We see people fall into this same intellectual trap when it comes to economic development in remote Indigenous communities.

Australia is a vast, sparsely populated country. Small communities exist all over Australia with real economies, commerce and jobs. But it’s as if Indigenous communities are in a different universe. Then people say there are no jobs and communities should shut down; or governments should simply accept people languishing in chronic welfare dependence and never working.

Aurukun is one such place where this myth is peddled. We’ve heard it again in recent weeks.

Yet there’s work to be done in Aurukun like anywhere else. Teaching and policing (clearly); health work; construction and repairs; cleaning; waste management.

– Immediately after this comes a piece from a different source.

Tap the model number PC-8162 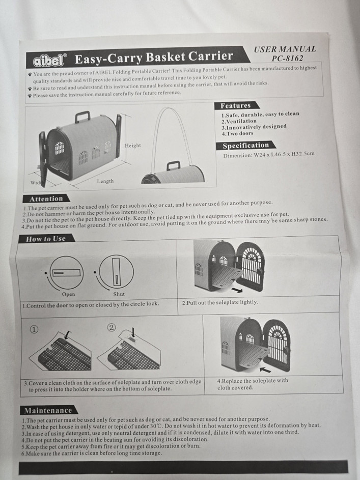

Aurukun has an airstrip with daily flights, an art centre, a supermarket, houses, satellite dishes, fencing, generators, plumbing, septic systems, water tanks, air conditioners, cars, houses, roads and other infrastructure. There are also regional jobs in the mining and agriculture industries and many locations and activities attractive to tourists.

The problem is not a lack of jobs but that the jobs which do exist are mostly done by people from outside the community or not at all.
All across Australia there are remote Indigenous communities stuck in this intellectual trap. It doesn’t need to be like this.

Sometimes people can’t see what’s right in front of them. I encourage community leaders to do a simple exercise. Firstly, do a stocktake of all jobs that exist in the area and who currently does them (if anyone). It can surprise people how many jobs exist in places where there are supposedly no jobs. Then list commercial activities people would do in the community if they could – like buy coffee, or get a haircut or visit a dentist or get a takeaway meal or buy clothes. The things people currently do when out of town.

Next identify the qualifications and skills required to do those jobs and activities and how long it would take a local person to acquire them. What’s the pathway to becoming a teacher, police officer, pilot, health worker, dental hygienist, plumber, cleaning contractor, driver, shop owner, doctor. Sure, it may take time and effort for to qualify for some jobs. So what? The point of a master plan is setting out the goal and the pathway to get there. To give people something to work towards and within. And to show people there are jobs for them in their own communities they can aspire to. Actually, it’s expected of them.

Community leaders can start drawing up plans for getting locals into local jobs today. And with policies like the Employment Parity Initiative and Indigenous Procurement Policy, there’s a clear, and mandated pathway for moving local people into local work starting with government jobs and contracts.

There are genuine barriers to towns like Aurukun developing real economies, such as legal constraints preventing private home ownership. I’ve written extensively on these. But even with these restrictions, there are jobs in Aurukun. Locals can and should be doing them.